A riassumere i risultati della consultazione sta la relazione jarach - un libero spirito democratico, avvocato e giurista - il quale diede atto che circa l'85% delle risposte al primo quesito furono affermative, aggiungendo che la grande maggioranza di coloro che risposero affermativamente al primo quesito si dimostrarono anche favorevoli alla integrale sottoposizione della Costituzione a referendum.
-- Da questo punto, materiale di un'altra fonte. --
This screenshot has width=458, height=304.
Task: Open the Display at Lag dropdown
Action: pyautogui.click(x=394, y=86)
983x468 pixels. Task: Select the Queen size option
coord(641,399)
Ma ciò che apparve particolarmente significativo fu che nessuno (dicesi nessuno, anche di quelli che pur si espressero contro il nuovo referendum) ebbe ad eccepirne la illegittimità! Ettore Janni - del quale nessuno oserebbe negare il coraggio e la linearità liberale e democratica (egli fu il Direttore del «Corriere della Sera» designato dopo il 25 luglio 1943) ebbe a rispondere cosi: « La Costituzione deve essere sottoposta a referendum integralmente per la difficoltà di annoverare e far chiare alla mentalità degli elettori le questioni più dibattute. Quando si volesse specificare: principali questioni, i patti lateranensi, i limiti della libertà di stampa: principalissima che consiglierebbe da sola il ricorso al referendum la questione delle autonomie regionali ».
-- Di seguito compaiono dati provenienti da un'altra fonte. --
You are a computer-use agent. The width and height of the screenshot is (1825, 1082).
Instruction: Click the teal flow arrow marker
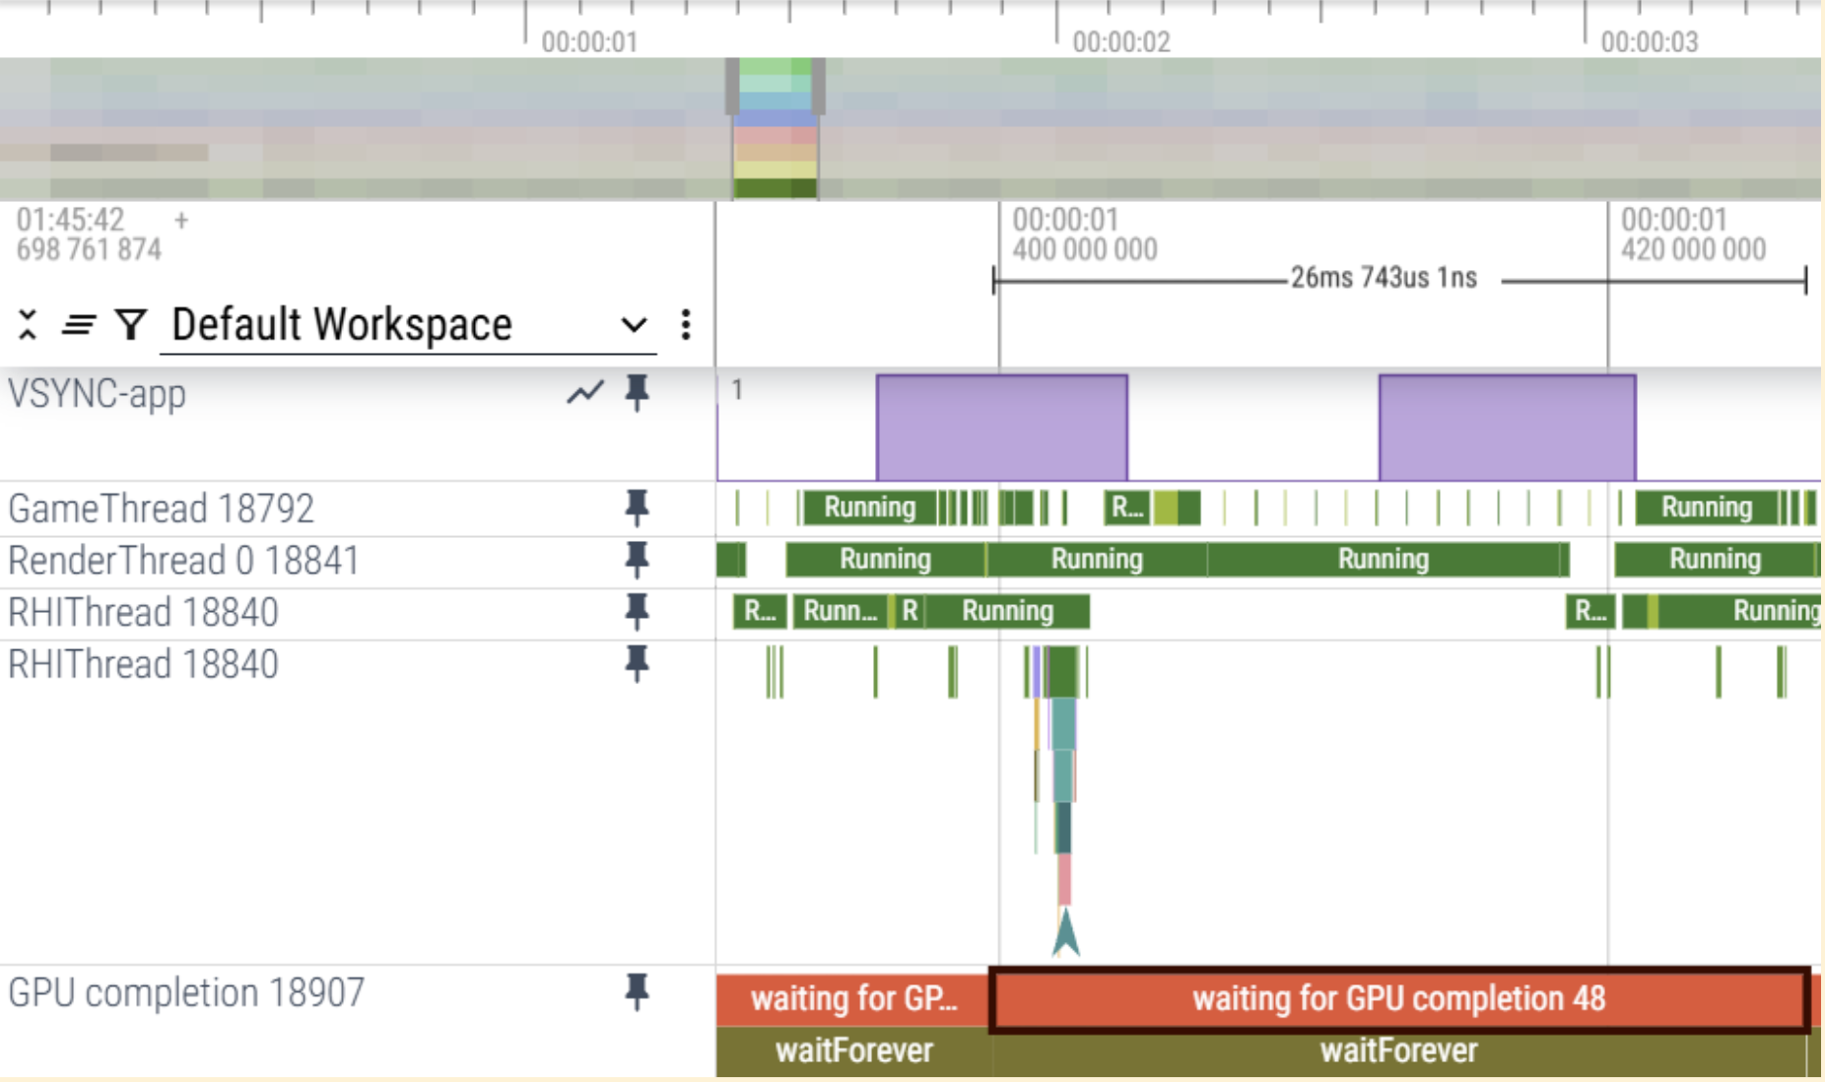tap(1065, 932)
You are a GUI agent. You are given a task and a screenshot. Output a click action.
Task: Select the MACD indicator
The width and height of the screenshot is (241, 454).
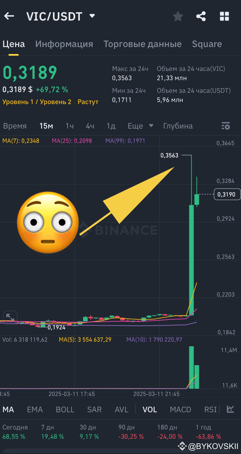tap(180, 410)
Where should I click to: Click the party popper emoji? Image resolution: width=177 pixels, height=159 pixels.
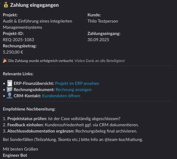[x=5, y=61]

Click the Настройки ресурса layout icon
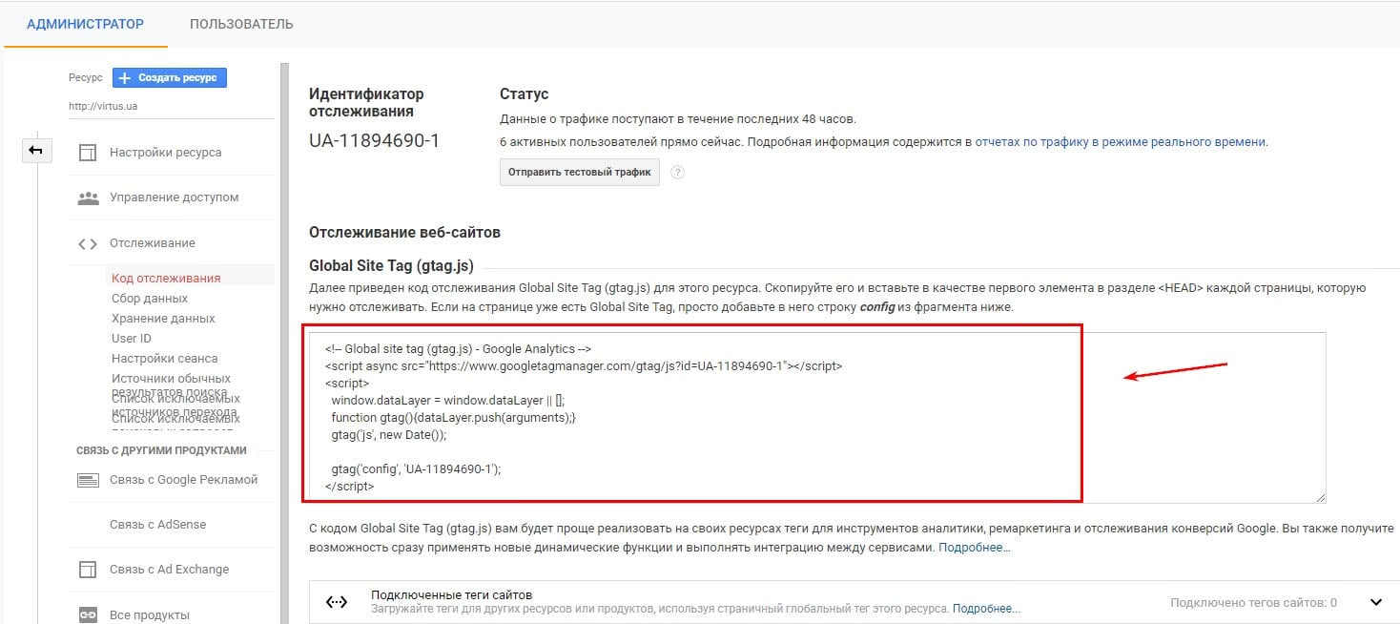point(88,153)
Rispondeva allora il Senatore Mario Abbiate - altra luce di fierezza civile e di intemeratezza democratica -: « Ritengo che il referendum debba valere anche come ratifica della seconda proroga della Costituente oltre il termine di diritto ».

Eucardio Momigliano si dichiarò favorevole al referendum integrale «anche perché la proroga della Costituente è contraria al precedente referendum».
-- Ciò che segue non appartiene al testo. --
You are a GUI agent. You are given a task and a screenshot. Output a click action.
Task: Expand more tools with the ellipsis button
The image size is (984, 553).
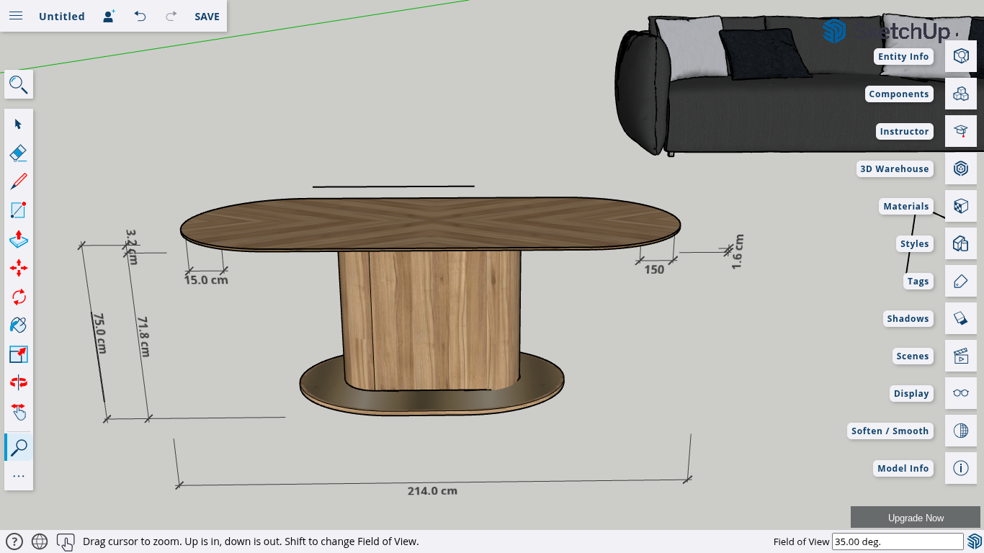[19, 476]
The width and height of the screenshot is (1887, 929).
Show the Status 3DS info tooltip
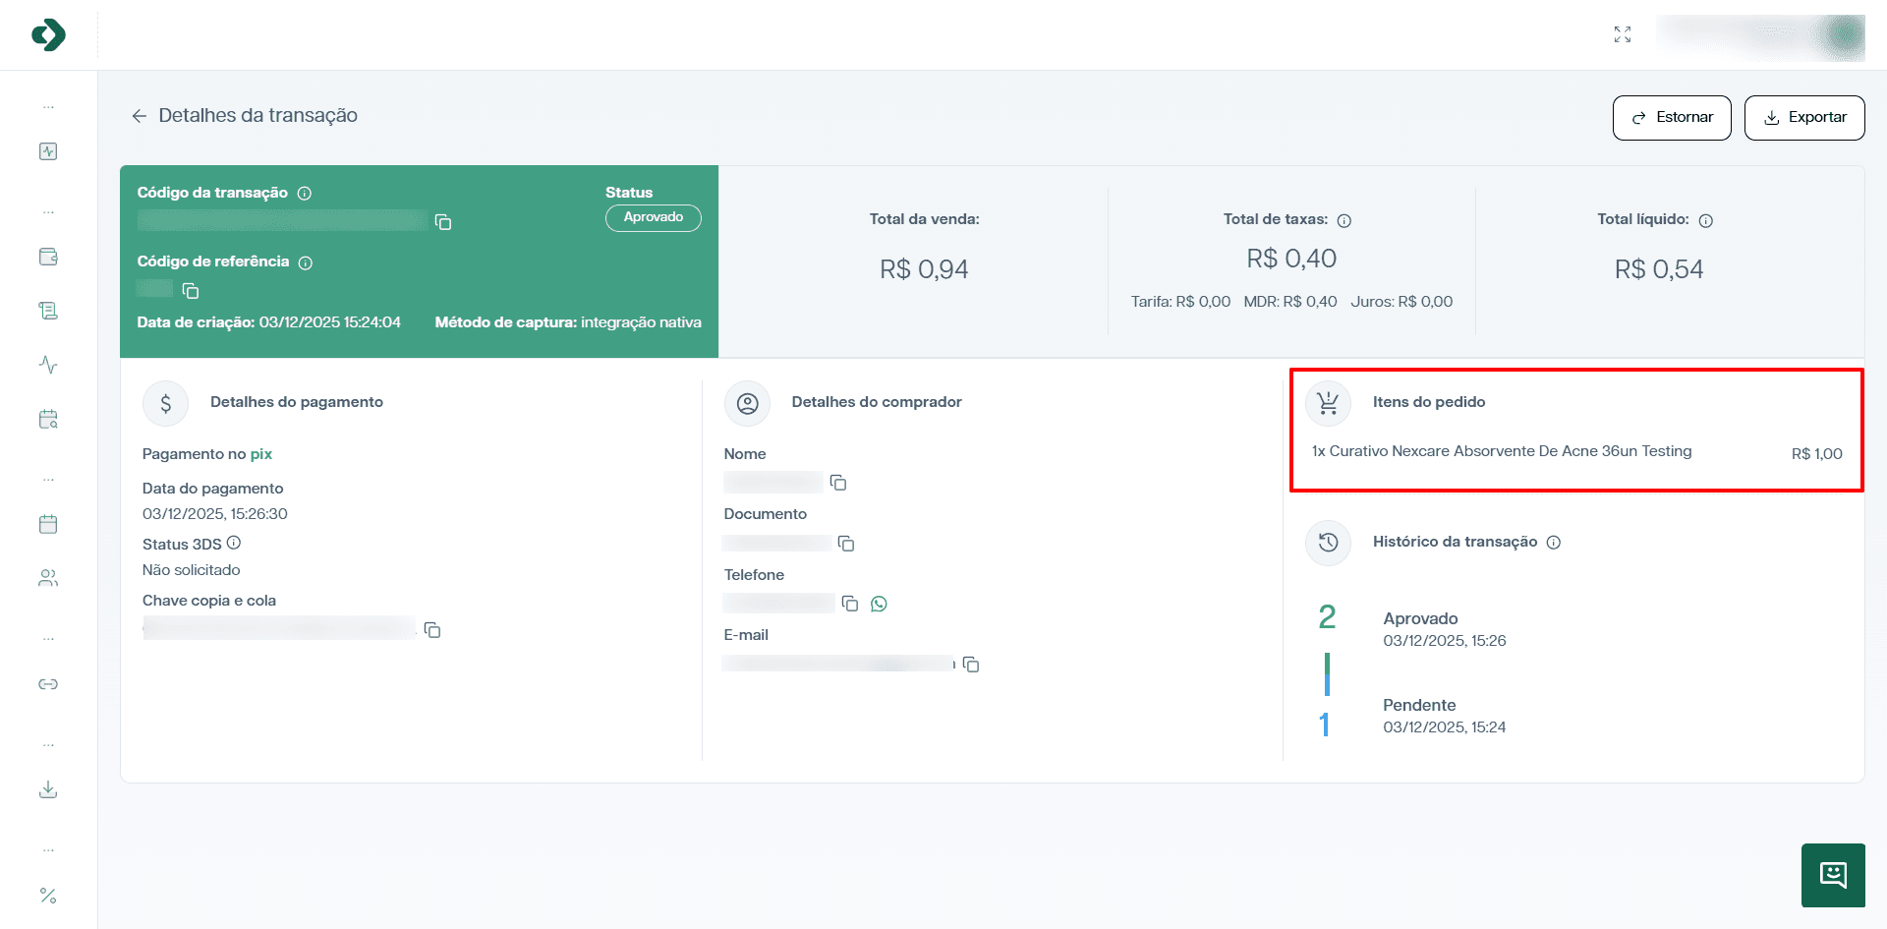click(x=234, y=543)
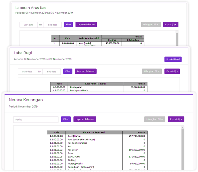
Task: Expand Export dropdown in Neraca Keuangan
Action: (176, 119)
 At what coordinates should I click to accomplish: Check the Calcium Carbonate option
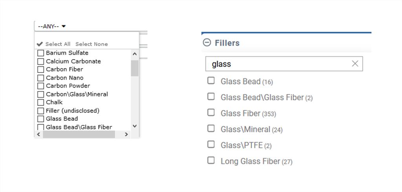(40, 62)
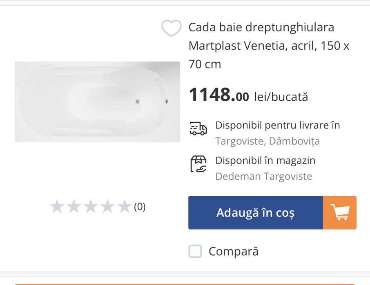Enable the Compară checkbox
This screenshot has height=285, width=370.
(195, 251)
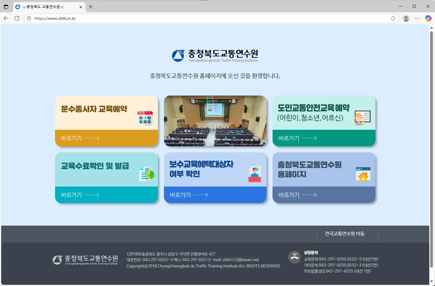435x286 pixels.
Task: Click the headset icon beside 상담문의
Action: point(295,257)
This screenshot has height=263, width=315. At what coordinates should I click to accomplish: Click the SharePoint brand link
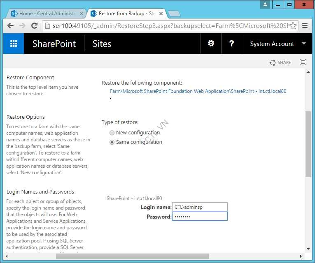pos(54,44)
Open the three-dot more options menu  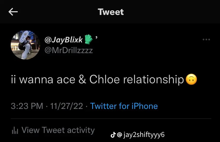[x=206, y=40]
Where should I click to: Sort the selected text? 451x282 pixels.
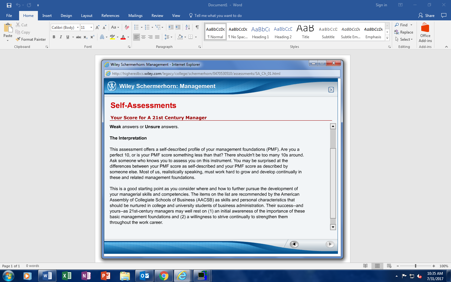[188, 27]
Federico Sorbaro, Segretario della Associazione, così si esprimeva: «Ritengo doverosa una nuova consultazione del corpo elettorale per un elementare rispetto verso ciò che in Democrazia chiamiamo sovranità popolare. Innanzitutto perché la votazione del 2 giugno 1946 si espresse su una alternativa della forma istituzionale senza però che al corpo elettorale fosse stato in precedenza presentato un embrione di Statuto nazionale sul quale far cadere o meno i suoi suffragi Secondo perché la legittimità dell'autoproroga della Costituente dovrebbe essere rimessa alla interpretazione della sovranità popolare se non si vorrà che, restando il dubbio su tale legittimità, permanga nello spirito pubblico un senso di delusione e di sfiducia che andrebbe ad indebolire il prestigio che il nuovo statuto dovrebbe avere per sua natura per non apparire ai cittadini uno strumento di arbitrio sorto da una Costituente che aveva alterato i limiti della sua esistenza e messo mano ad un potere nato a sua volta con un difetto di origine».

Mons. Carlo Castiglioni, dottore dell'Ambrosiana, pure affermando che «la forma istituzionale dello Stato fu già definita dal plebiscito e ritornarvi sopra equivarrebbe a svalutare lo stesso istituto democratico del plebiscito» scrisse, peraltro, queste gravi parole: «Ritengo poi che l'Assemblea Costituente e il Governo dal giorno che col sotterfugio di una votazione segreta si sono autoprorogati, sono due organi che funzionano illegalmente. Siamo, dunque, usciti dalla democrazia per entrare nel demagogismo».

Questi richiami di uomini politici e studiosi - ben al di sopra della mischia - hanno un profondo significato di monito - anzi di invocazione - e la loro attualità è impressionantemente manifesta.

Si può, anzi, aggiungere che la impostazione democratica di allora è divenuta ancor maggiore necessità democratica.
Dal forcipe del 2 giugno, traverso la balia dallo scarso latte della Democrazia Cristiana, alle consultazioni coi pediatri di estrema sinistra, si è passati all'inerzia nella educazione, anzi nel contrasto tra i maestri, i quali, disputando ed aggredendosi tra loro, hanno dimenticato i... corsi. Soltanto, a corso parecchi anni ripetuto, è stata promossa la Corte Costituzionale. Nessun altro Istituto se si eccettua lo strano organismo corporativo para-legislativo del Consiglio Superiore della Economia, dove non assisteremo che a dispute babeliche - è stato costituito. E incombe lo spettro delle Regioni, ombra vana fuor che nell'aspetto.